Clients (business people) and programmers speak and think differently. Miscommunication leads to programmers not delivering what the clients want (mismatch of expectations). As a result, time (effort) and money are wasted. Extra time is needed to correct the developed software, which implies, more money spent and delayed launch. Software Engineering is a very specific field, very different from Business. Programmers speak a different language, and describe/approach problems differently. Client’s notion of “frame”/”dialog”/”security”/”screen”/”page”/”user” may be understood differently by a programmer. I am sharing my approach to understand what my clients want. This post will be helpful for clients to describe what they want, and programmers may use this approach to gather requirements from clients.
The key point is to be as specific as possible, and preferably, describe features in a measurable/testable way. “Building a beautiful e-Commerce website” is too vague, and you cannot objectively test if the website is beautiful. “User can make payment using PayPal” is en example of testable statement. The client should describe, from user’s perspective, what does a user sees on each page, and how user interacts with each page/screen.

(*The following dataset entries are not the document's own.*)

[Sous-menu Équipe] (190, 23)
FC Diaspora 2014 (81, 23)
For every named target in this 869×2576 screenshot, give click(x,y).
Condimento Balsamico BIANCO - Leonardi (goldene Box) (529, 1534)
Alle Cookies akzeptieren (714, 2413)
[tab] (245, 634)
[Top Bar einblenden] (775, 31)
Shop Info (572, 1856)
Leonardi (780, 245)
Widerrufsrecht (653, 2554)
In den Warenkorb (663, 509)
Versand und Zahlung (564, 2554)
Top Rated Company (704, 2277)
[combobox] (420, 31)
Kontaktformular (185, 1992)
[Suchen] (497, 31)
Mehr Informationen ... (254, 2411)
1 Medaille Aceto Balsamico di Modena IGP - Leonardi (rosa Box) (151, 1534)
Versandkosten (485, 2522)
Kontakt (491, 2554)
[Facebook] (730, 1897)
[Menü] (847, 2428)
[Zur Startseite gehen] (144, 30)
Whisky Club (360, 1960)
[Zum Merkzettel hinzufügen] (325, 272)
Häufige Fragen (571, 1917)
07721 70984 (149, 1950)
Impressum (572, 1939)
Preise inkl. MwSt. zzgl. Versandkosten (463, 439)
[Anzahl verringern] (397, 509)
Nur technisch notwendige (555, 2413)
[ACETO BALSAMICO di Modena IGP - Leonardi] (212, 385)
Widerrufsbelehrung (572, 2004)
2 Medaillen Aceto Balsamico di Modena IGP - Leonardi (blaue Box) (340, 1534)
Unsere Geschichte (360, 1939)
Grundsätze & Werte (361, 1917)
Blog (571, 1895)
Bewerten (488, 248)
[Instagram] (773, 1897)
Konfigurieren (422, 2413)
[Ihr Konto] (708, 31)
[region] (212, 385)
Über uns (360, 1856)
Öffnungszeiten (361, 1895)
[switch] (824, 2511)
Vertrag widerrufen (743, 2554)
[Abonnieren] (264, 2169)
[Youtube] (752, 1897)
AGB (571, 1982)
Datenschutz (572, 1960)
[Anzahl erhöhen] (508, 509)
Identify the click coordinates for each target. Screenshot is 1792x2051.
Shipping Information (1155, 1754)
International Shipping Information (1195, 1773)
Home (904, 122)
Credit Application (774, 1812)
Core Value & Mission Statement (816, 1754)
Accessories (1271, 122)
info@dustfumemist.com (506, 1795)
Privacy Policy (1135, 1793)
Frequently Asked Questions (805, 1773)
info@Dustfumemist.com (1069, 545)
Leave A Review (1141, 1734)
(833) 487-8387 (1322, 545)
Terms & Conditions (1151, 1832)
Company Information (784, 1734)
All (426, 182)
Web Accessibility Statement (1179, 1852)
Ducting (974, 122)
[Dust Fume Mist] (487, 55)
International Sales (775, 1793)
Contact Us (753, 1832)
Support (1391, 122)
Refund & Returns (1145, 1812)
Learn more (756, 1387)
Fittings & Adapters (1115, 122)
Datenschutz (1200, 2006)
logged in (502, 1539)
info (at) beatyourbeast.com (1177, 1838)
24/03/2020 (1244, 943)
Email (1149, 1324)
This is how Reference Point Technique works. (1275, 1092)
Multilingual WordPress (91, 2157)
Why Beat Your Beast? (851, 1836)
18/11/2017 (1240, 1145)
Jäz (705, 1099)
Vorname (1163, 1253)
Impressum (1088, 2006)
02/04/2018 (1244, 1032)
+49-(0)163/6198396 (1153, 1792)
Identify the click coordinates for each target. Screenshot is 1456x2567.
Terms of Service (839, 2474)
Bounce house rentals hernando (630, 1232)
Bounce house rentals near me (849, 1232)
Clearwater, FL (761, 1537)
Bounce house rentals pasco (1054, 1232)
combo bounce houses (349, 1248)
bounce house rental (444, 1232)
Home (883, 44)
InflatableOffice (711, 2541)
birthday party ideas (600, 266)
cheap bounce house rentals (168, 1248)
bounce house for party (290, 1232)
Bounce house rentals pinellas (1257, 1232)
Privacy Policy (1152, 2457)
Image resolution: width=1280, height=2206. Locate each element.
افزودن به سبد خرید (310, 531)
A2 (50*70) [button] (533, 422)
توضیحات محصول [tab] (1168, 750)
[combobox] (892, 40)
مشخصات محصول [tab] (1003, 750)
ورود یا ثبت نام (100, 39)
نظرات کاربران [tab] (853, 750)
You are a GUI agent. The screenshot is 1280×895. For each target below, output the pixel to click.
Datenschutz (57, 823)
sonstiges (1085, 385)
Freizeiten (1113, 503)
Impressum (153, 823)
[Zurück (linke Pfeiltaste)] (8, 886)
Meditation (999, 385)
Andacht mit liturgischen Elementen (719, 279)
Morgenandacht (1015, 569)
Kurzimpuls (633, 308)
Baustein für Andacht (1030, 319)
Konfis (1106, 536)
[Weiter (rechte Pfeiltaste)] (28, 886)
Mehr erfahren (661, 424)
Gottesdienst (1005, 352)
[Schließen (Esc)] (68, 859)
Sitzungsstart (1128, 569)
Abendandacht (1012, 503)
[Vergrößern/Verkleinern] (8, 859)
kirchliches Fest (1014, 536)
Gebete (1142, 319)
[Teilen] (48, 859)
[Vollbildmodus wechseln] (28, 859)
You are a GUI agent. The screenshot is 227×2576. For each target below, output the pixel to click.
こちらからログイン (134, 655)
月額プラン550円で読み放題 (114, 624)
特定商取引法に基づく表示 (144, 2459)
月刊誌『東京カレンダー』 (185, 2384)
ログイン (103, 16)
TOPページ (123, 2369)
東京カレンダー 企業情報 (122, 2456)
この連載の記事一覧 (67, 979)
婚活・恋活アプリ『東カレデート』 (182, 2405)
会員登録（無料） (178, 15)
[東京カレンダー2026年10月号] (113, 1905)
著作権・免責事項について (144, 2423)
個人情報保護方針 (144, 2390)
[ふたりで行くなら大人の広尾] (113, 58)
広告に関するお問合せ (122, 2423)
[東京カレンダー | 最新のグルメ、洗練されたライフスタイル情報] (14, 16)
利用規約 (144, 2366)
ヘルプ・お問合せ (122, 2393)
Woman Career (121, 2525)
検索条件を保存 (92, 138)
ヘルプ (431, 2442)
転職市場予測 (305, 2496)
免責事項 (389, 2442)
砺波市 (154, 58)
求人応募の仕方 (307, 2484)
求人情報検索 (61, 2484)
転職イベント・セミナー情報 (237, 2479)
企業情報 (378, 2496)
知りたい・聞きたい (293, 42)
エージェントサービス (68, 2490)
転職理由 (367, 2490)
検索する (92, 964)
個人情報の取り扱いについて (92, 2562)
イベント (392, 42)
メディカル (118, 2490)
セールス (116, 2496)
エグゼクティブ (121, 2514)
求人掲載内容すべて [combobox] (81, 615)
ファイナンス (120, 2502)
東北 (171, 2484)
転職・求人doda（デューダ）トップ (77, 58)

Describe users in terms of roles. Some of the possible user roles:
- Logged in user
- Registered user
- User account account
Questions to ask:
- What are the different types of users?
- What are the difference between each type of user?
Describe the functionality (from user’s perspective). Describe the actions performed by the user, and results of each action.
- User signup for an account with username, password, email address information. Upon successful signup, user can login with the username and password.
- User specify search criteria (price, property type, location), and sees a listing of property that meets the search criteria.
Saying “User can purchase a product” is not enough. Programmer should work with client to break it down into steps, each step is equivalent to a screen. Describe the series of screens that a user will encounter, from selecting products to getting successful payment confirmation. For complex operations, it might be easier to use a flowchart to describe each performable action. A few rounds of iteration may be needed to break down the abstract actions into screens.
Questions to ask:
- What does the user do with the software?
- How does the user use the software?
Capturing User’s Input
When user has to input some information,
- List out all the fields (e.g. name, price, address, model number, …)
- Specify possible/tupical values/ranges of each field. It may be price range, or values that follow a certain format.
- Specify which fields are mandatory, which are optional.
From The User’s Perspective
It is important for programmer to describes features that is of values to the user. Usually users do not understand with is CMS, and do not cares about database and API. (Unless the targeted user of the software is a programmer.) Instead of talking about tables in database, describes the input fields visible to user. Describe what user sees/clicks/types on the page, not how programmer implements the software.
It is true that a picture speaks a thousand words. Flowcharts, sequence diagrams, and wireframes are very powerful tools for communication requirements. Client may user existing software and websites are references. For each reference, client should describe why or which part of the reference describes what he/she wants.
Be as specific as possible, describe what the users see and do. Clients should describe features that can be objectively verified. Visuals are preferred over words.